The article goes on to point out,

“Now, investors are withdrawing funds after companies beat profit estimates for 10 straight quarters. The world’s largest economy posted two years of growth and economists are calling for GDP to expand 1.6 percent in 2011 and 2.2 percent in 2012, according to the median estimates compiled by Bloomberg.”

Still, bulls say this is the time to buy. To paraphrase:

When the phone is ringing off the hook and investors are asking to sell everything it tends to signal a market bottom. The bottom is less about solid fundamentals but more about getting anxious investors out.

And thus, the way is cleared for all of this money on the sidelines to come rushing in, right?

I’m afraid it’s not that easy. Even if you clear the risk hurdle — which is no guarantee at this point — there’s another potential obstacle …

The Fed

The outflow of capital from equity funds is only half of the story. As noted, this could simply be risk aversion; but it could also be a major change in appetite.

Clearly the Federal Reserve has been integral in driving investors’ appetite for risk. They’ve provided the monetary ease that’s made financial markets the logical destination for investors’ capital.

But after Bernanke announced plans this week to alter the term of the securities in the Fed’s portfolio, to ultimately lower long-term interest rates and make it cheaper to borrow, the market tanked! Apparently it was not the “stimulus” the market wanted … if it wants any at all.

Personal savings shot up when deleveraging began in earnest after the 2008 financial crisis. It fell back as investors started to think the U.S. economy might improve in 2009 and 2010.

Now it is rising again, creating a pool of available funds from which to borrow. This is just another sign that capital is available to invest if there becomes any incentive to do so. Unfortunately, artificially low interest rates are not the incentive, as we’re beginning to realize.

Where does this leave investors?

Advertisement

A few weeks ago I said I was watching for a dollar breakout to confirm what may be the beginning of a major trend change. Well … we are getting that breakout from a 19-week range. Interestingly we saw a 20-week U.S. dollar index range before it broke out sharply higher thanks to the credit crunch back in 2008.
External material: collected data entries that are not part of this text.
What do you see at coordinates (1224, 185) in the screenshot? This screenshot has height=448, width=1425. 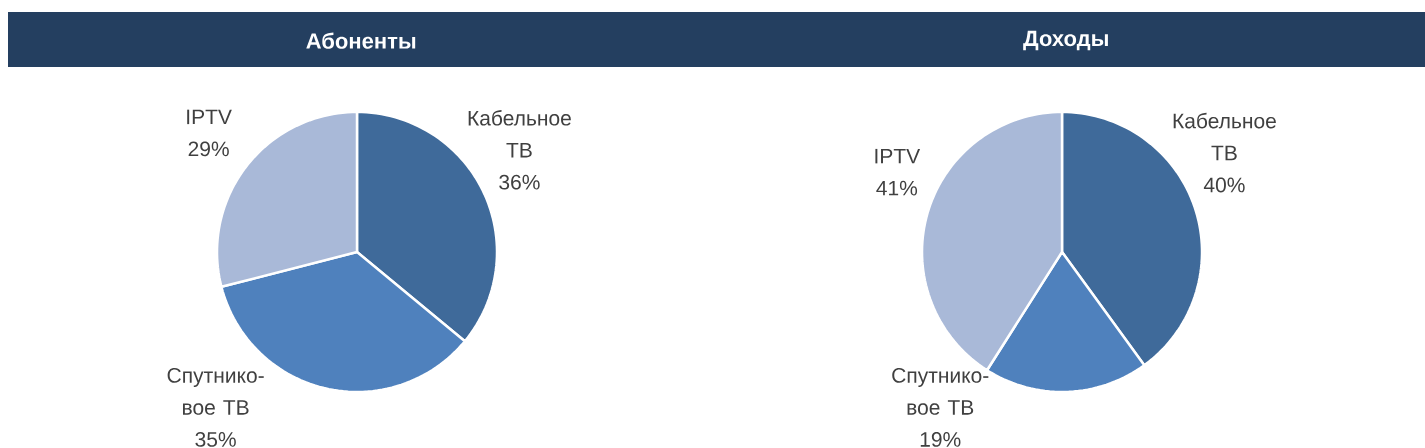 I see `data-label: 40%` at bounding box center [1224, 185].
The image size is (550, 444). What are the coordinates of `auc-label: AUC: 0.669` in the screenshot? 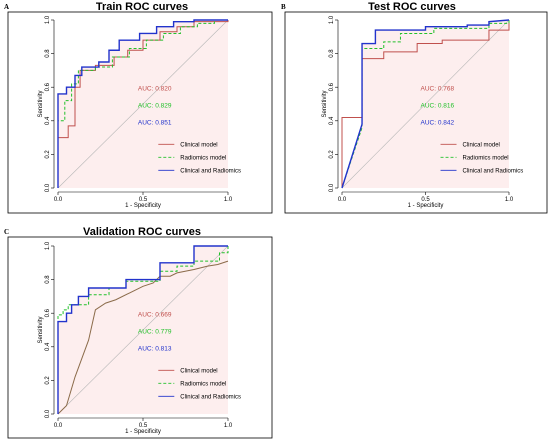 It's located at (155, 316).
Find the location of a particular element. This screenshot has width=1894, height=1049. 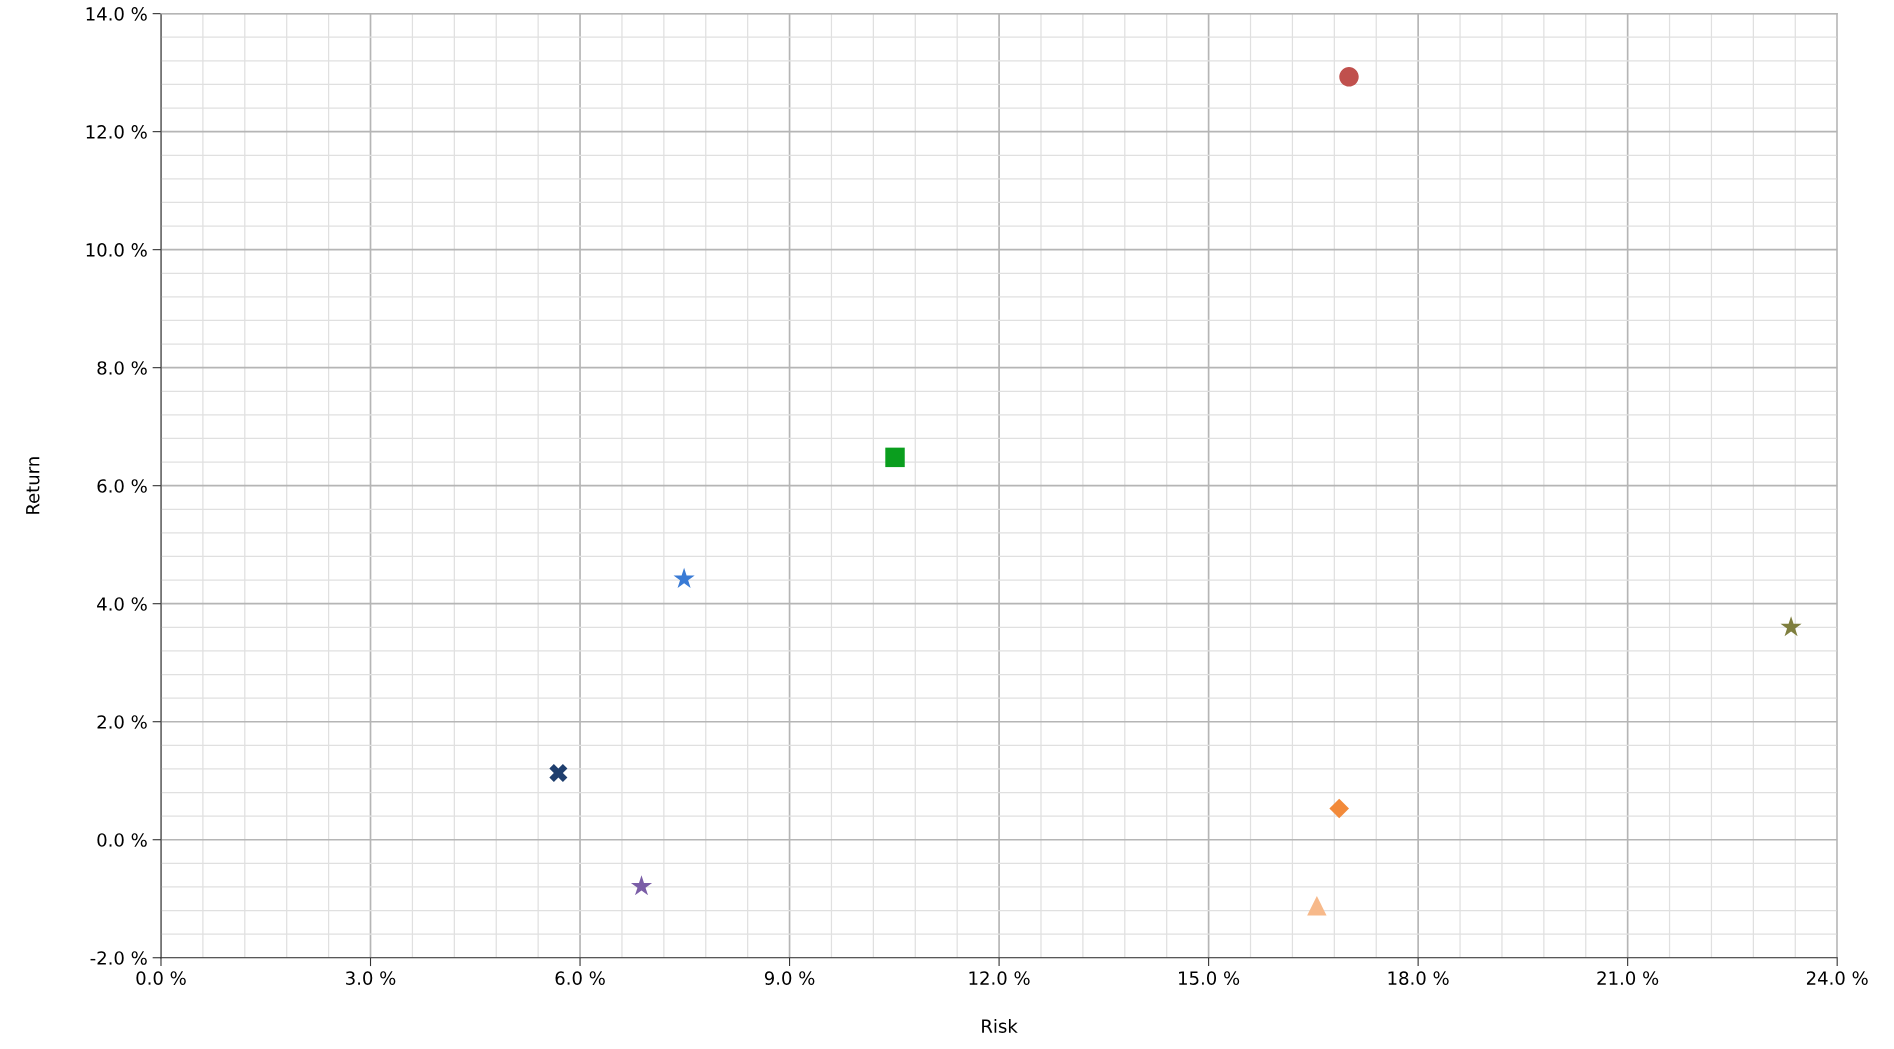

y-tick-label: 8.0 % is located at coordinates (122, 368).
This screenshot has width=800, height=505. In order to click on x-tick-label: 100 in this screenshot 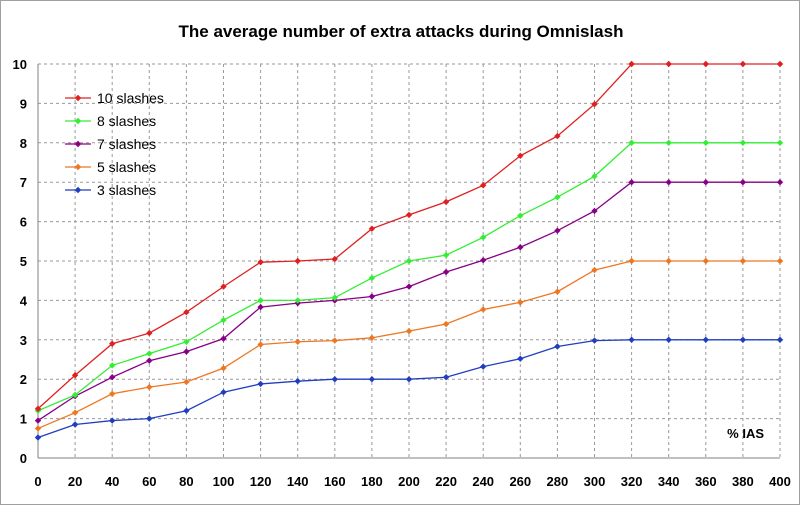, I will do `click(224, 482)`.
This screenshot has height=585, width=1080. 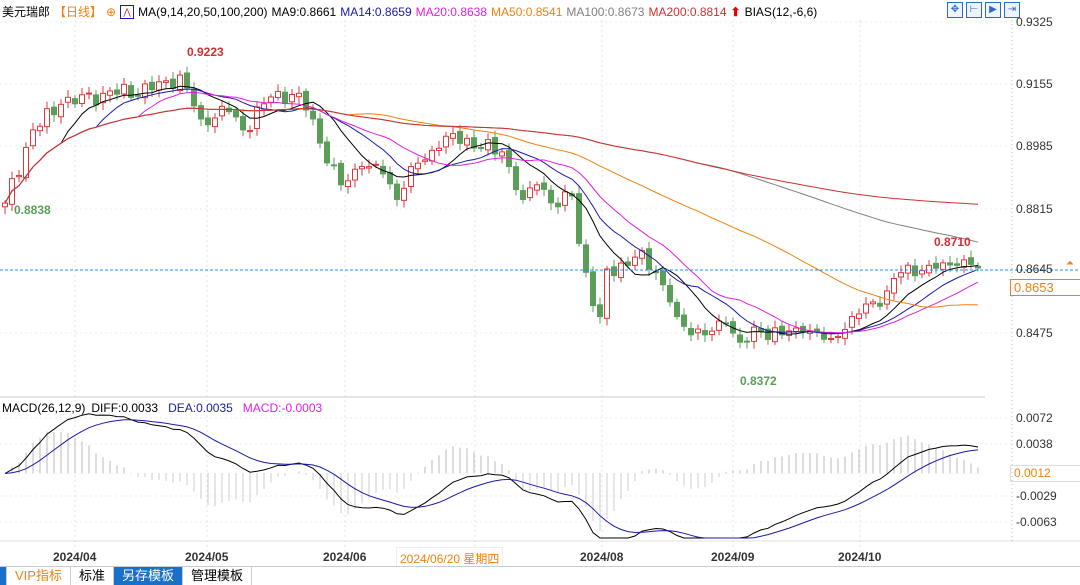 What do you see at coordinates (1034, 84) in the screenshot?
I see `price-tick: 0.9155` at bounding box center [1034, 84].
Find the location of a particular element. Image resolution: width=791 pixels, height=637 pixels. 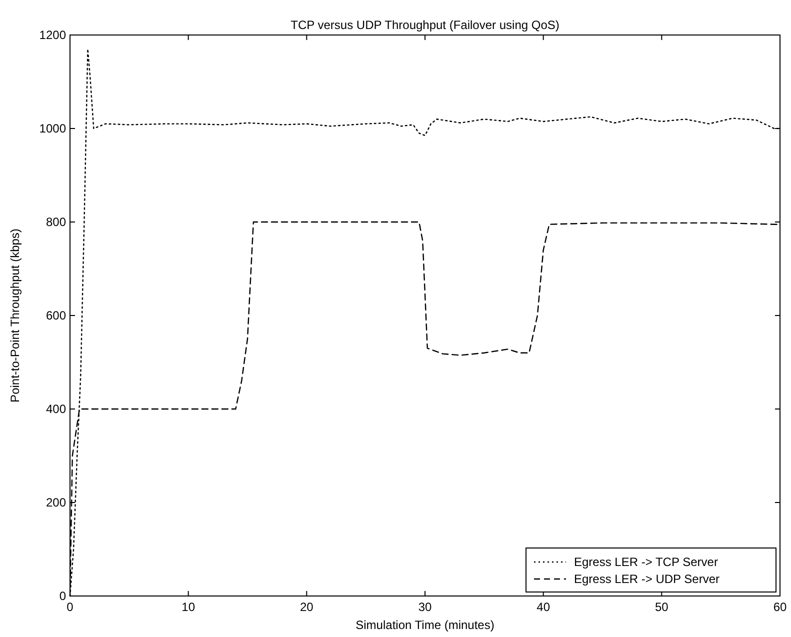

legend-label: Egress LER -> TCP Server is located at coordinates (646, 562).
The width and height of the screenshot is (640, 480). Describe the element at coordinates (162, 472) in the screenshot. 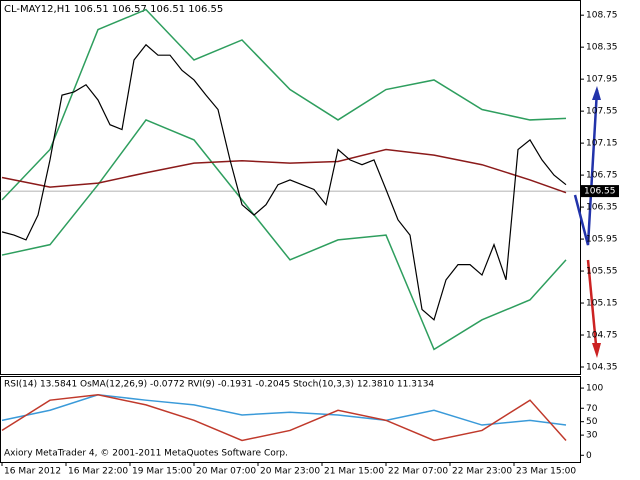

I see `x-tick-label: 19 Mar 15:00` at that location.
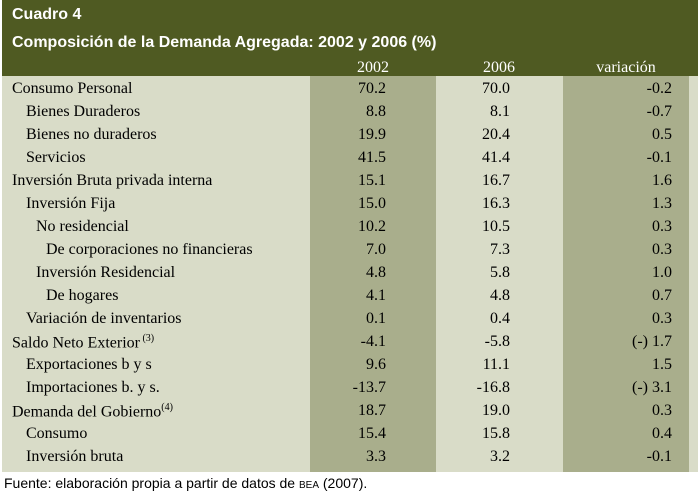  Describe the element at coordinates (372, 158) in the screenshot. I see `cell-v2002: 41.5` at that location.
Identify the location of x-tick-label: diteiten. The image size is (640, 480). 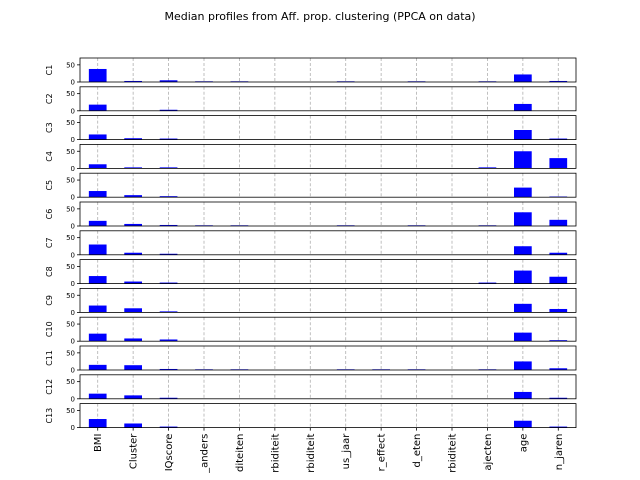
(240, 453).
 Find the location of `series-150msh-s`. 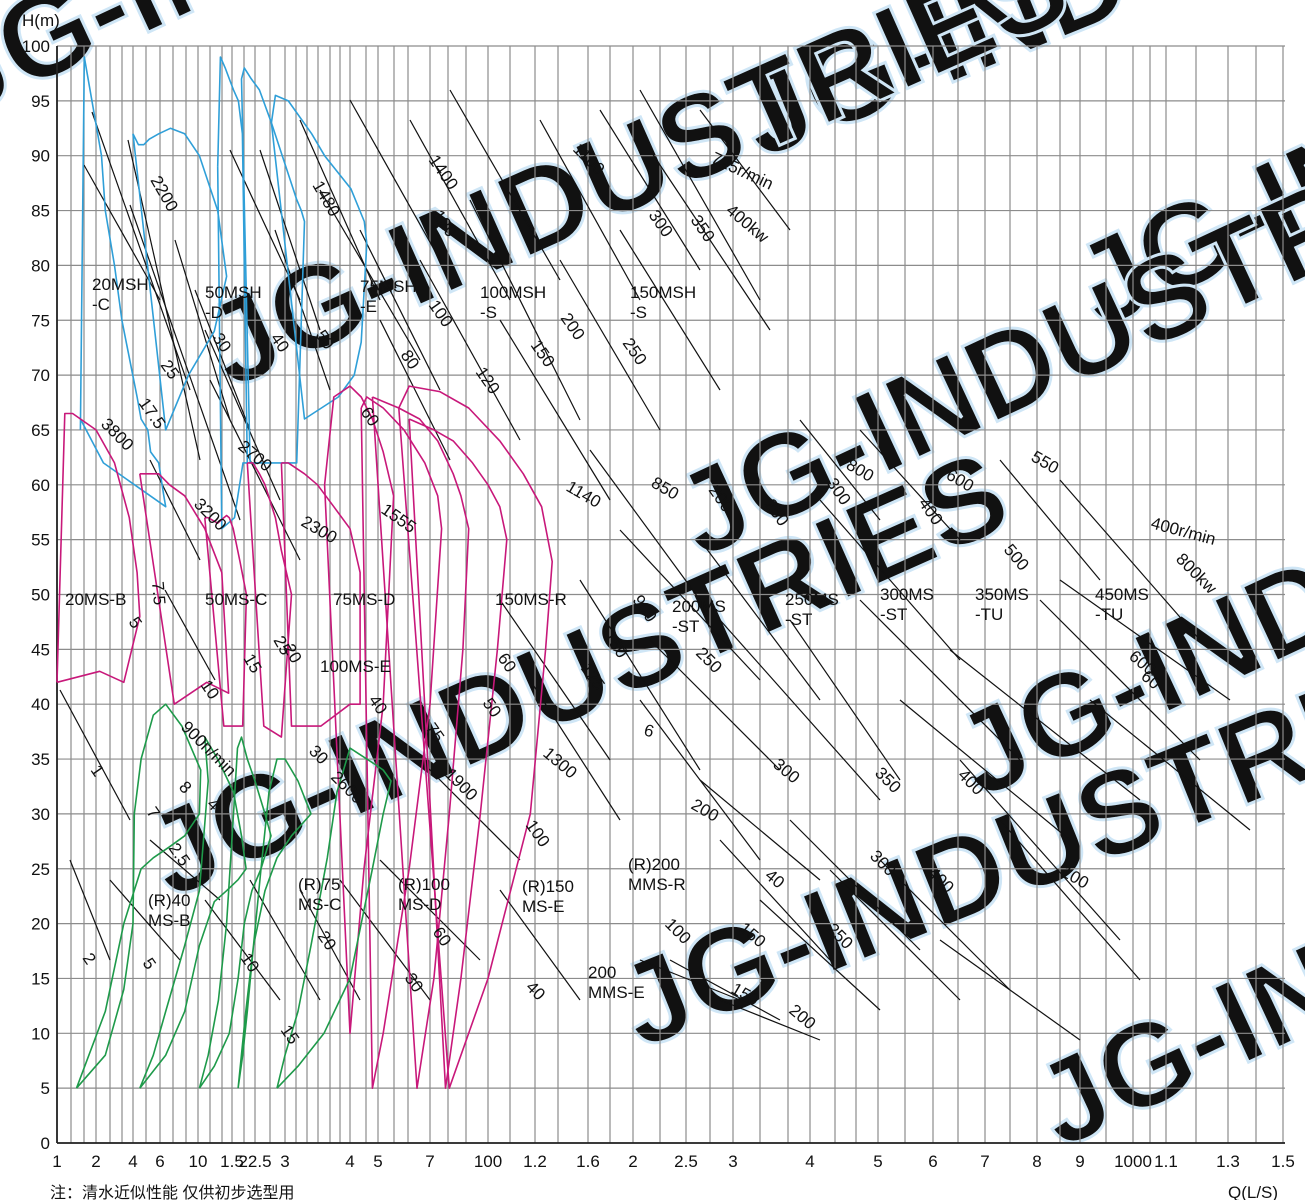

series-150msh-s is located at coordinates (319, 257).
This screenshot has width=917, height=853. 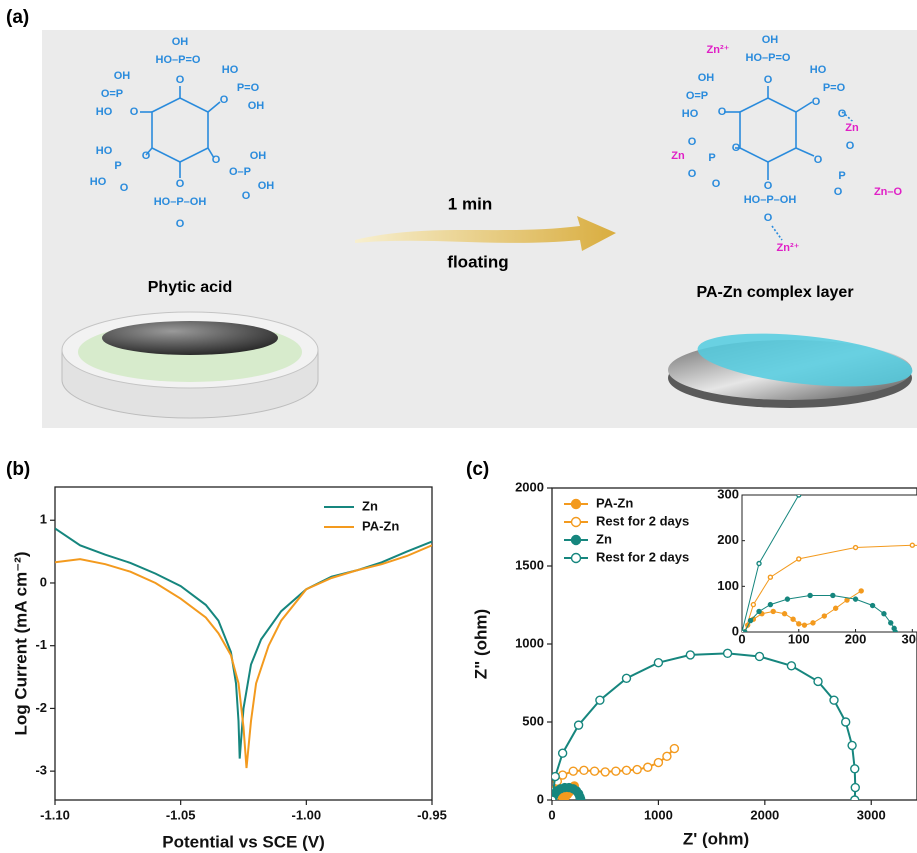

This indicates a real and sustainable move into the dollar. It might be a flight to safety and/or liquidity … take your pick. And it could eventually turn into something much more this time around.

Stay tuned!

Best wishes,

Jack

{ 4 comments }

Frances Saturday, September 24, 2011 at 11:12 am

I thought you were done with the US dollar right when it hit bottom??…I’ll repetat myself from my message then…DXY 88-92 within 12 months..I’m already swimming in net profit sawbuck plays from your column then…..

Frances Saturday, September 24, 2011 at 11:17 am

Here’ a quote fro your Aug 27th article about ditching the dollar…

“But when the dollar is acting like a dog, as it is now, it’s time to take the dollar out of the trading equation and look to cross-rate trading opportunities for action.

Why is the dollar a dog? And what are cross-rates? Good questions. I’ll explain. But let me give you a bit of perspective on just how deep the foreign exchange market (aka forex) really is …”

Your article was in the context of ‘trading’, which implies short-term moves….

Nice timing….try again..

Conway193 Sunday, September 25, 2011 at 1:37 am

I cannot believe the people are moving to the “safety” of the WORTHLESS US dollar. I’m sticking with gold, when to dollar takes the ultimate shit gold will go to the moon.

Mark F Sunday, September 25, 2011 at 3:41 pm

This whole thing (culminating in a showdown over bailing out Greece) seems to demonstrate that investing is a sham, not “just a free market.” The interest rate investors demand isn’t a reflection of risk. And, when investors are faced with eating their their poor choice (risk versus interest premium), they threaten to raise *everyone’s* interest rate as a way of coercing others to bail out the investor.

At this rate, the interest rate charged by the “market” has no correlation to the credit worthiness of the borrower. The lender doesn’t have to worry about losing his capital because he can threaten to raise rates on the more credit worthy, creating the perception that the bad investment is “too big to fail.”

This isn’t a “market.” It’s more like a shakedown operation.